According to claim 4 to 7, the device for implementing the method consists of a cleaning sleeve that is dependent on the outside diameter of the contact pipe and the inside diameter of the gas nozzle, which sleeve can be displaced on the common axis of contact pipe and cleaning head, either in linear manner or at a certain angle to the welding burner.

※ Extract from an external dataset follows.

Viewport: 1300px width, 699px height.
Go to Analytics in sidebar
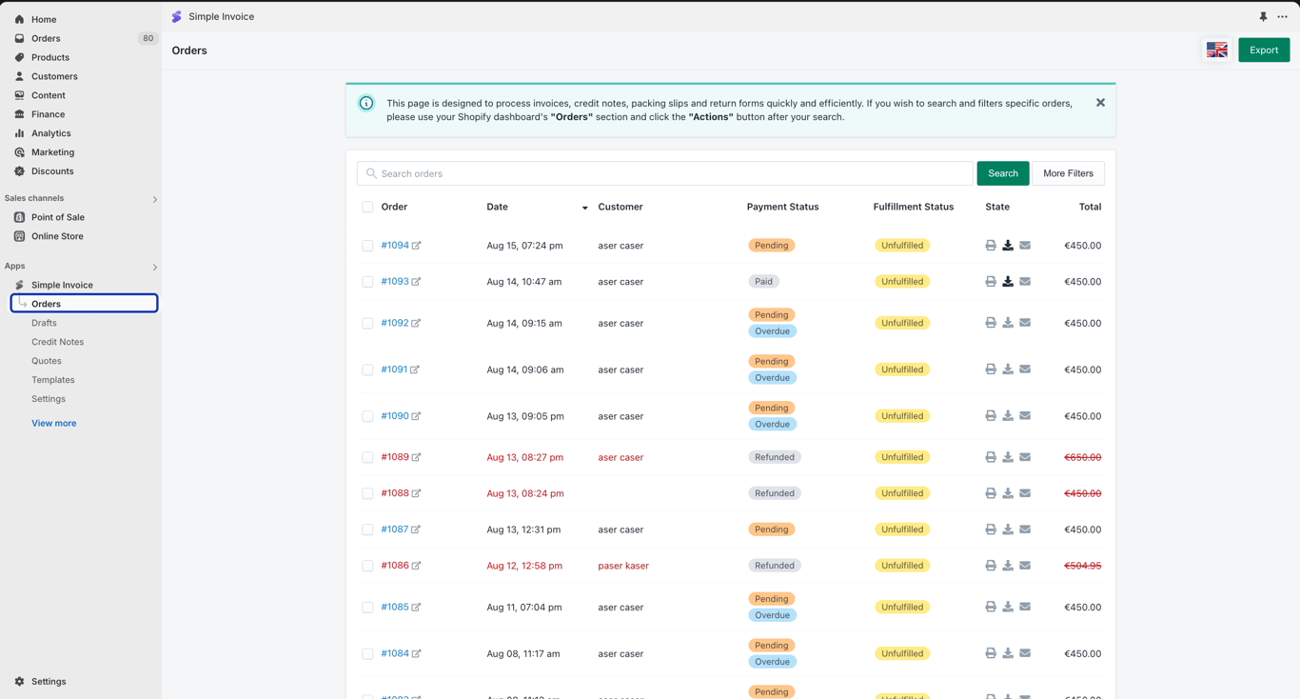point(50,133)
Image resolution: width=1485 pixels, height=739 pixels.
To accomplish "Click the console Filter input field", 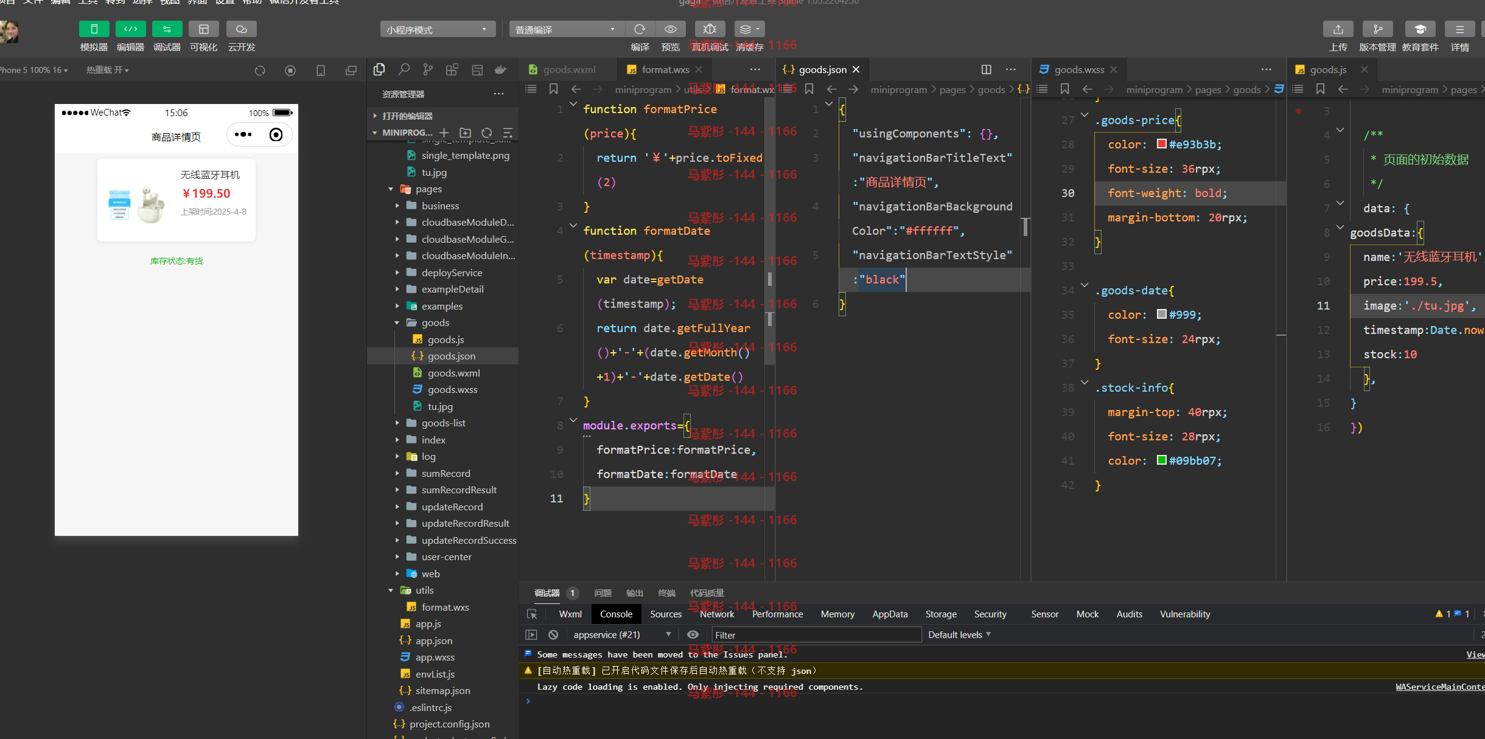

The pressure of approximately 50 bar that is required in the uptake bottle or in the tank in order to maintain the liquid phase of the CO2 is used directly for cleaning the outside surface of the contact pipe and the gas nozzle. The liquid CO2, which is under pressure, is blown into the cleaning sleeve by way of one or more nozzles at the base of the cleaning sleeve, whereby the inflow angle can be different, uniformly or at one or more short intervals. The CO2 snow that is formed when the liquid CO2 relaxes is immediately used for cleaning, i.e. for supercooling of the adhering spatters, while at the same time there is slight condensation due to the compulsory guidance in the cleaning sleeve. The condensation is achieved by means of the volume increase during relaxation and by means of the limitation of the expansion region by the inside diameter of the cleaning sleeve. In order for the condensation of the CO2 snow not to cause the cleaning sleeve to become blocked up, a certain ratio of nozzle cross-section to inside diameter of the cleaning sleeve must be maintained. When using uptake bottles below room temperature, the ratio of 1:13 has proven to be advantageous. The large mass differences between contact pipe and gas nozzle in relationship to the welding spatters result in more rapid cooling of the spatters and, because of the shrinkage connected with this, loosening of the spatters. For pressure equalization in the cleaning sleeve during relaxation of the liquid CO2, the cleaning sleeve can be provided with lateral bores.

Cleaning of the welding burner takes place in at least two stages. In the first stage, the adapted cleaning head, with the cleaning sleeve, stands at a distance in front of the gas nozzle that is dependent on the outside diameter of the gas nozzle. At this distance, cleaning of the gas exit opening of the gas nozzle takes place by means of short-term application of CO2 snow. Subsequently, the welding burner moves into the cleaning sleeve with the contact pipe, and over the cleaning sleeve with the gas nozzle. With another CO2 pulse and because of the compulsory guidance brought about by the cleaning position, the outside region of the contact pipe and the inside region of the gas nozzle are cleaned.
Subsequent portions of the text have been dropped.